From processor’s point of view there are number of other network delays which can be categorized as occupancy. Contention for resources can be viewed as one of the occupancies. The net bandwidth reduces as a result of this. If P concurrent processors are using a network of Bandwidth B, then the effective bandwidth would be B/P. Contention are basically two types. When it is due to routers and switches it is called network contention. If it is observed at endpoints or processing nodes it is called endpoint contention. When the contention of endpoint type occurs, then all the processing nodes involved are called hot spot. This type of contention can easily alleviate in software.

The global interrupt and barrier network and global tree network operate in parallel which provides global asynchronous sideband signals. This basically results in lower roundtrip latency, as low as 1.3micro seconds. Network contention can always increase the latency. IBM BG/L uses Virtual cut through (VCT) routing technique.

Communication Cost

At the end of the day we want to reduce the communication cost. Communication cost is given by following equation:

Communication cost = Frequency of communication x (Communication Time – Overlap)

Frequency of communication is self explanatory, which depends on the machine architecture and program design. Some architecture like scale-up symmetric multiprocessing (SMP) and scale-out massively parallel processing (MPP) (Microsoft Solution: HPC) systems supports tightly coupled parallel applications. This result in high frequency of communication, which makes it important to have the other parts of communication time like overhead and network delays to be small. Loosely coupled parallel applications, on inherently parallel system architecture, requires minimal inter process communication.

The portion of the communication operation which is performed concurrently with processor engaged in other useful work (computation and other communication) is the overlap. This concept is exploited to obtain high throughput. For instance, each node of IBM BG/L has IBM CMOS ASIC. Each of this ASIC has two independent cores (microprocessor). Virtually there is no difference in the core, each processor can handle its own communication or one processor can be used for communication and another for computation. This way very high degree of overlap is achieved.

Scalability

Scalability of parallel computer is so important performance metrics that it was worth giving a heading for this. A general perception is that by increasing the number of processors arbitrarily, performance increases. This is not absolutely true while calculating parallel computer performance. Scalability means there exist an isoefficiency function for a parallel system such that upon increasing the size of problem the efficiency remains same. Scalability is bounded by two different limits. Weak scaling- when the load on individual processor remains same but the number of processor is increased. Strong Scaling- the problem size remaining same but load on individual processor is reduced while increasing the processor count. Generally all problem lies in between these two limits.

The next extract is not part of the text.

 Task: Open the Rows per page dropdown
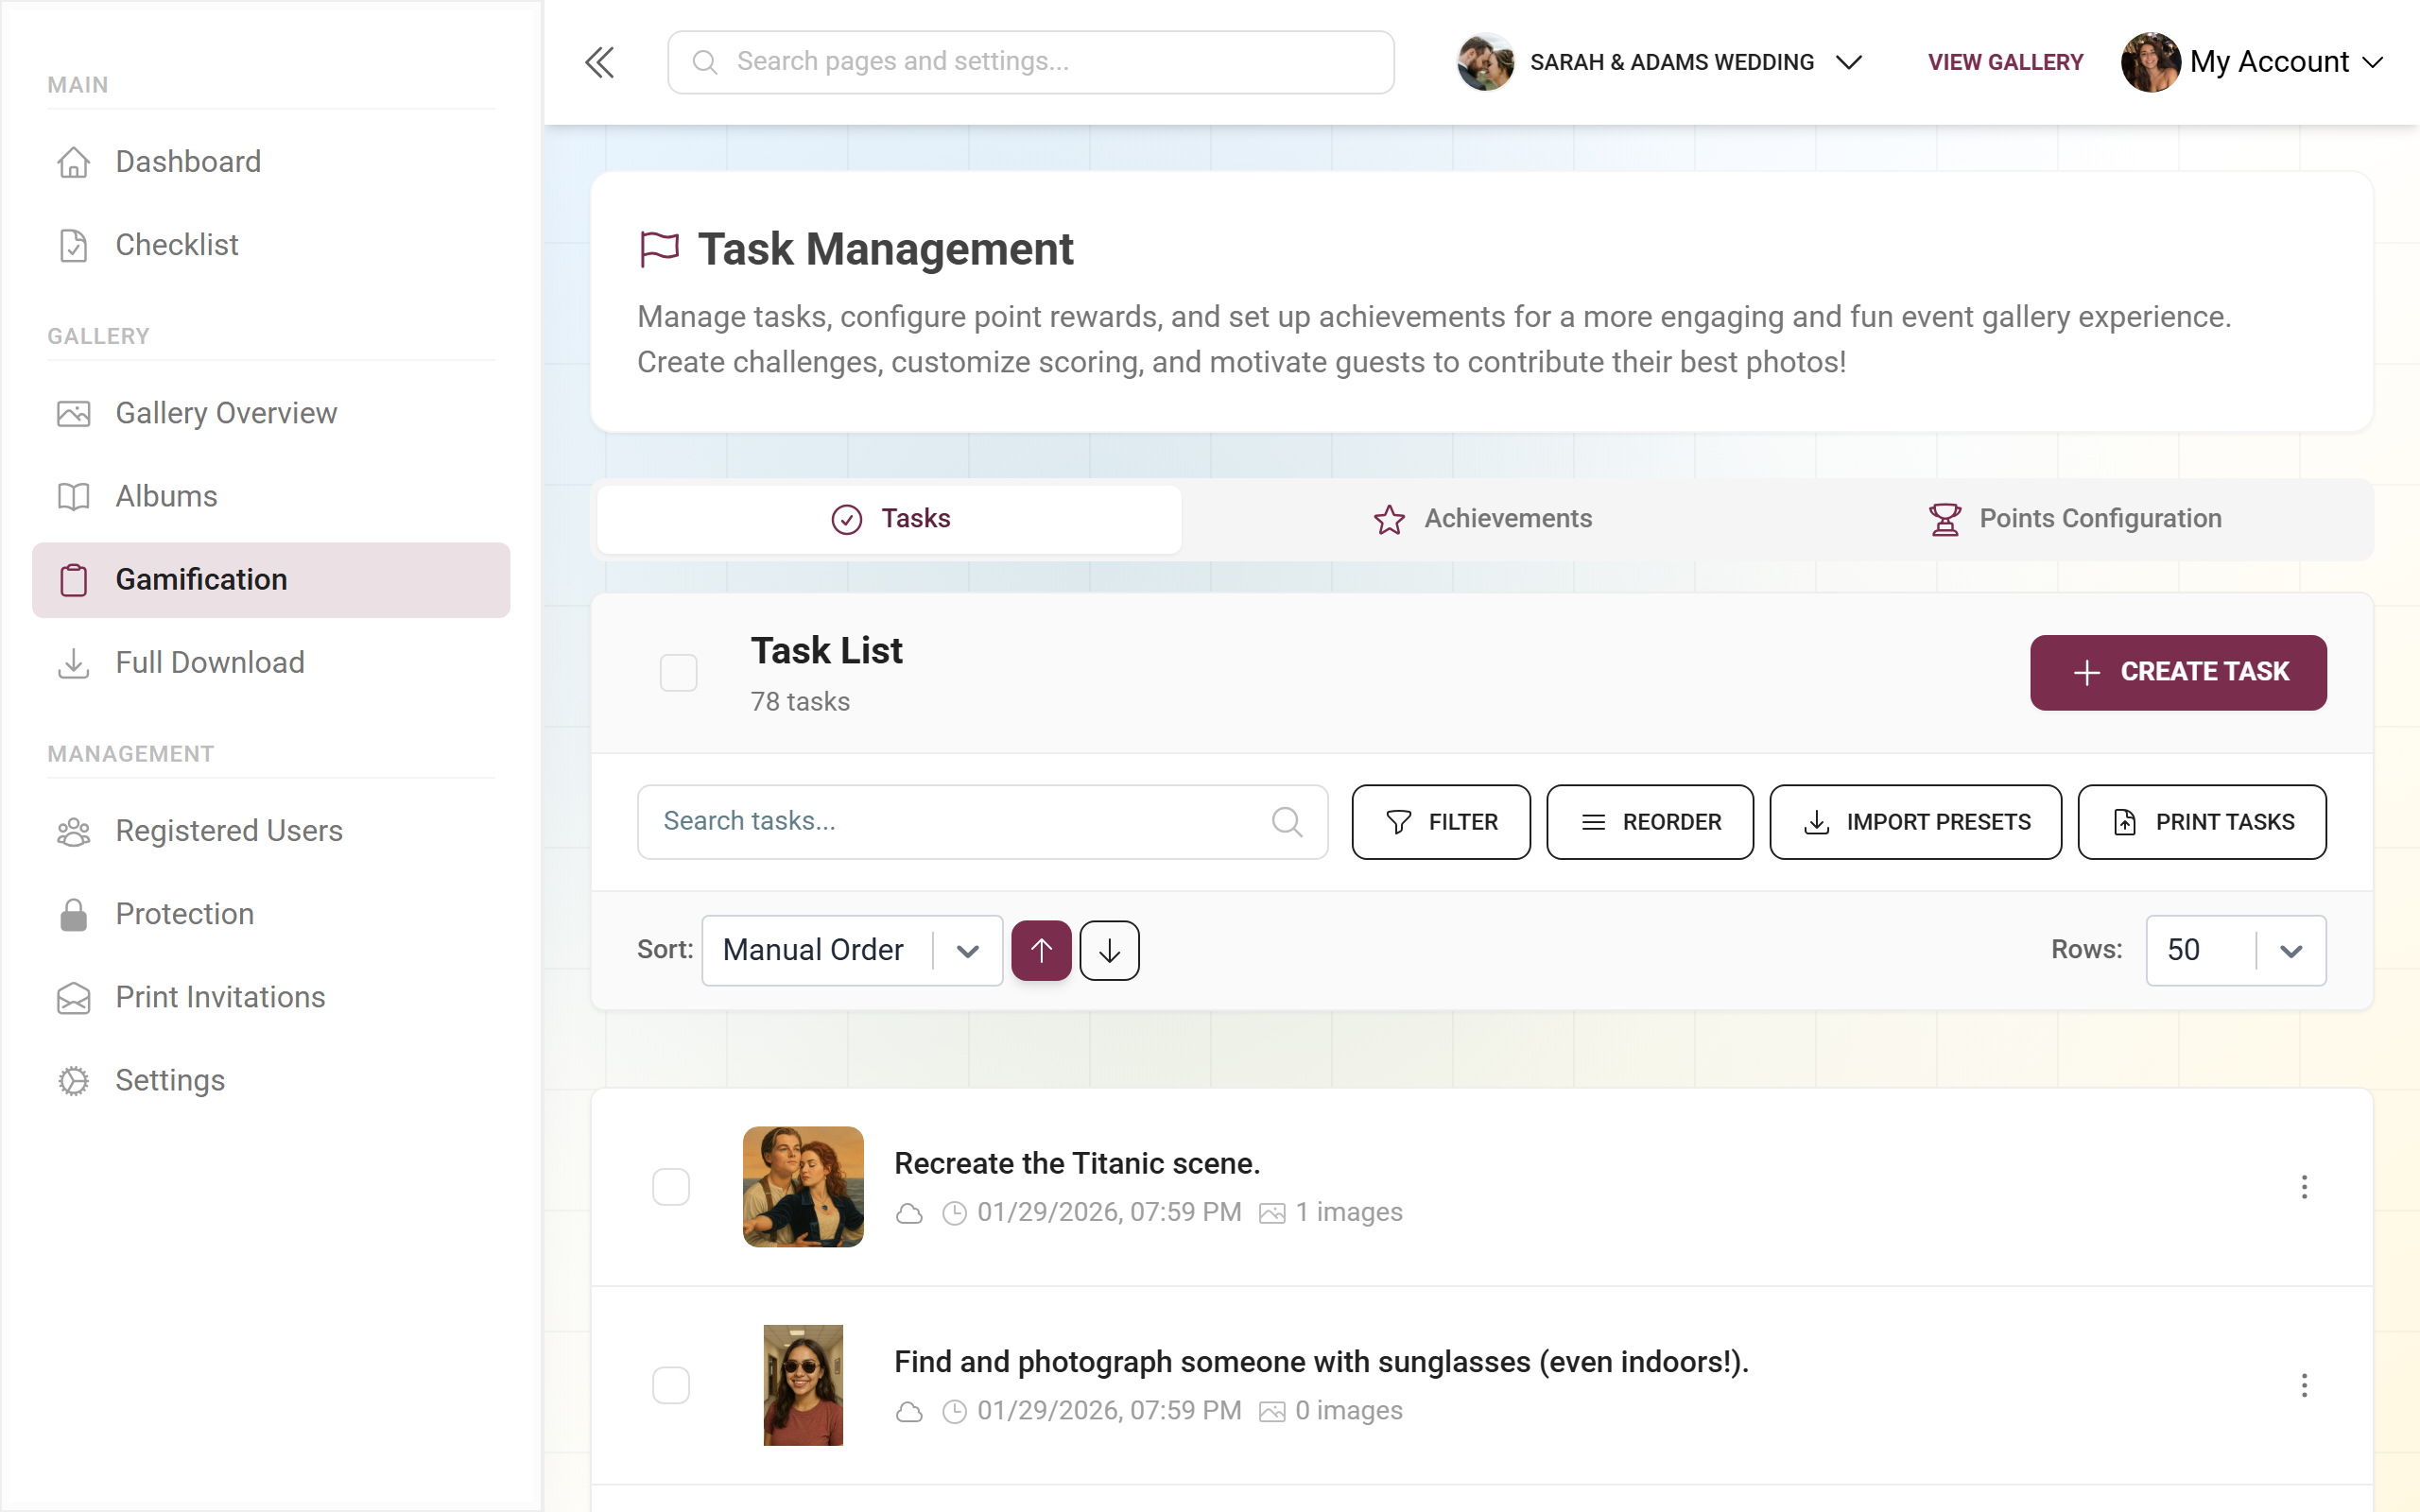[2236, 950]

Is there a limit to the number of processor? Amdahl's law gives a picture of how performance is affected by increasing the number of processor. If a problem size is fixed and if it takes execution time T in the uni-processor system then on parallel system with P processors it will take

T x q + (1 – q) x T / P

Where T x q is time taken by sequential part of the program. Then the speed up is

S = 1 / (q + (1 – q)/P)

This upon simulating gives following result

Source: Lecture Notes: Course on Parallel Computing by Peter Bastian

It can be concluded from the graph that not necessarily all algorithms will produce high speedups. It depends what we running. Scalability is thus dependent on the application, and hence while scaling up a system the application area needs to be specified.